Abstract

The aim of this study was to investigate allelic imbalance at the major human prostate cancer susceptibility locus HPC1 at 1q24-25 and the recently reported, putative, susceptibility locus at 1p36 in prostate tumors from Swedish families with hereditary prostate cancer. We analyzed 31 prostate tumors and two lymph node metastases from 33 Swedish men in 22 families with hereditary prostate cancer for the presence of allelic imbalance using microsatellite markers D1S158, D1S422, and D1S238 for the HPC1 locus and D1S1597, D1S407, and D1S489 for the 1p36 locus.
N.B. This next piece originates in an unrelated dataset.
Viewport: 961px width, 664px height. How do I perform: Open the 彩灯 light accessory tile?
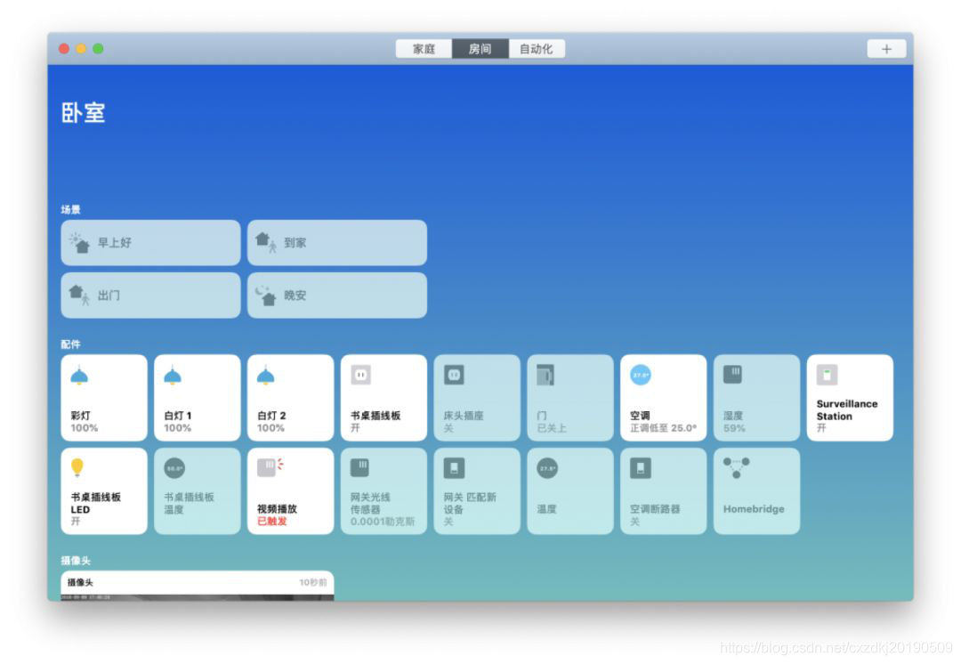tap(103, 397)
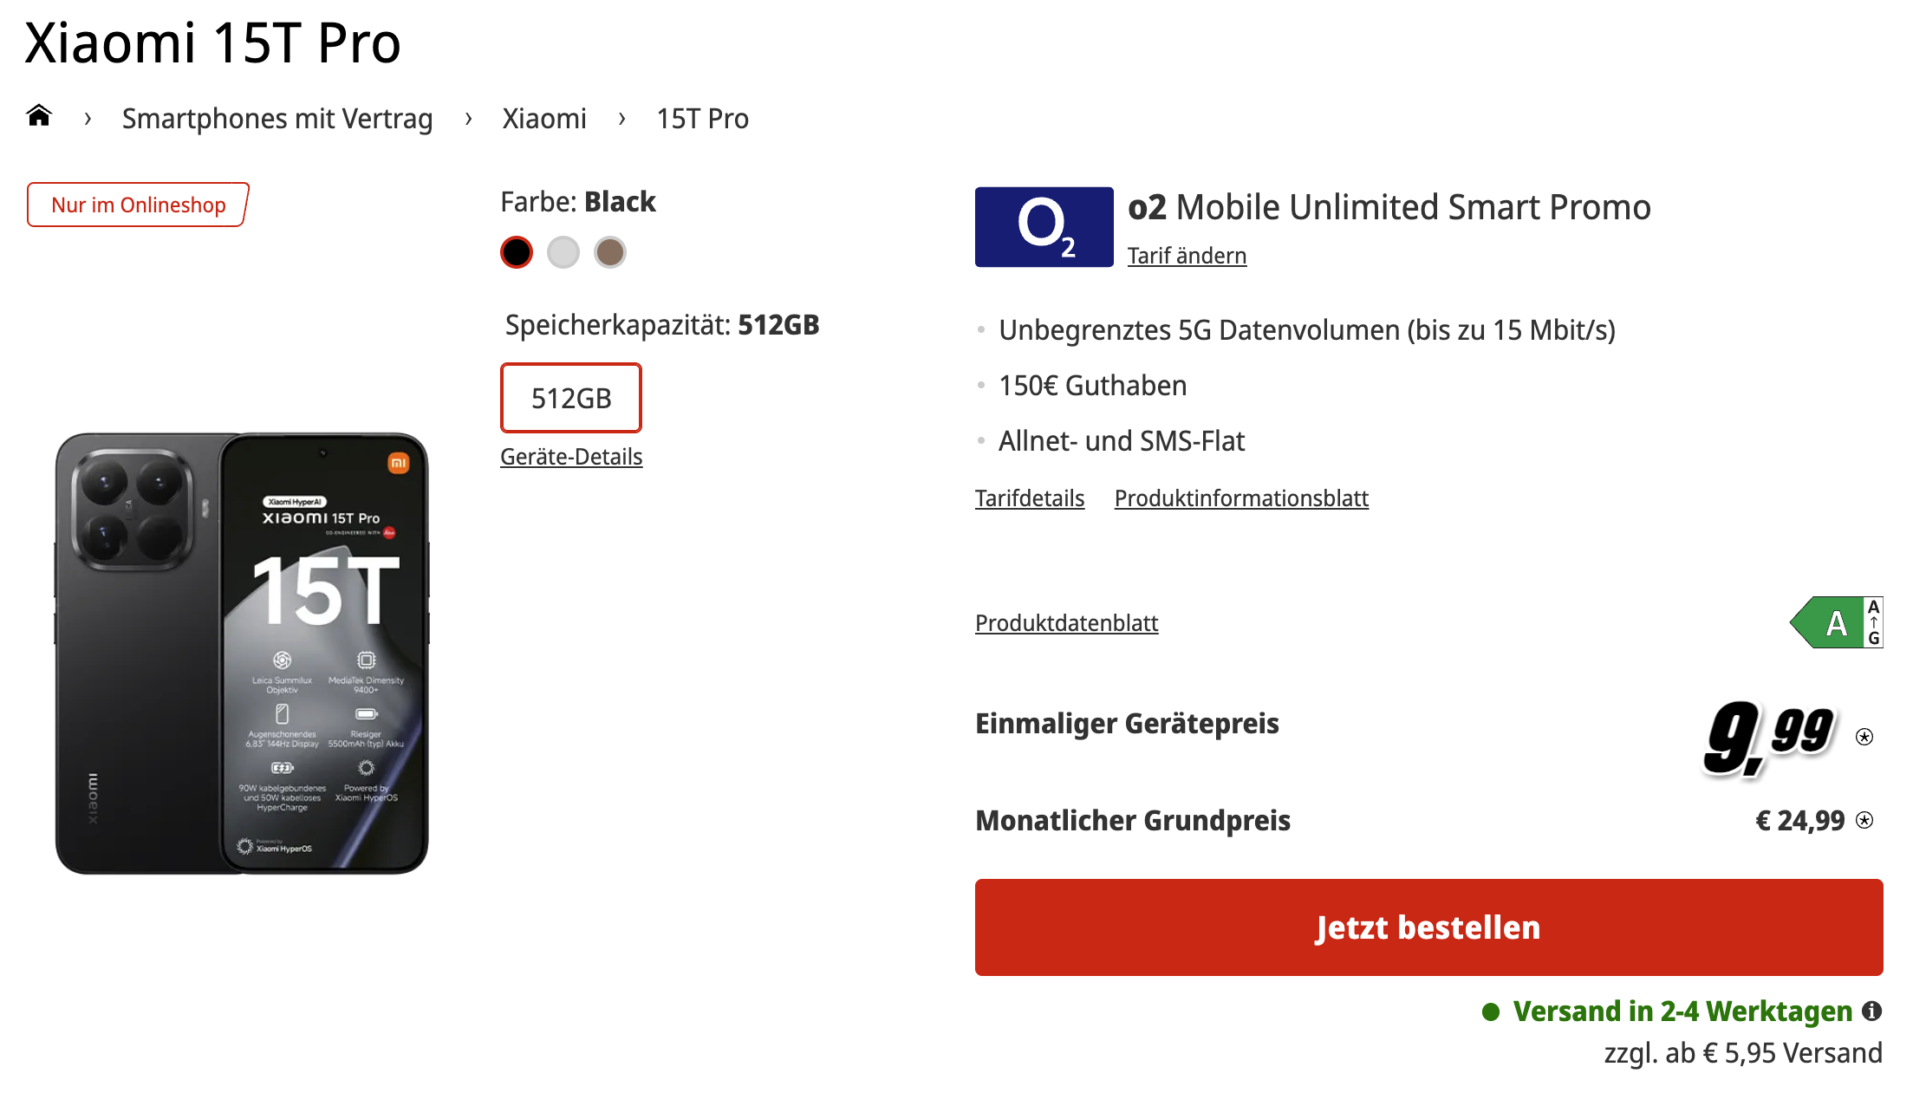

Frequencies of allelic imbalance at the two investigated loci were quite low, 3 of 27 informative tumors at the 1p36 locus and 3 of 27 informative tumors at the HPC1 locus. Interestingly, two tumors showed allelic imbalance at both loci investigated, suggesting that they may have lost a great part of chromosome 1. Taking this possibility into consideration, the specific loss of the two investigated loci may be even lower (1 of 27 informative tumors for either locus). The very low level of allelic imbalance found at HPC1 and 1p36 makes it unlikely that these loci encode genes that are acting as classic tumor suppressor genes in the initiation or progression of hereditary prostate cancer. Of the eight tumors from HPC1-linked families, only two showed AI at the HPC1 locus, one of which had lost the wild-type allele.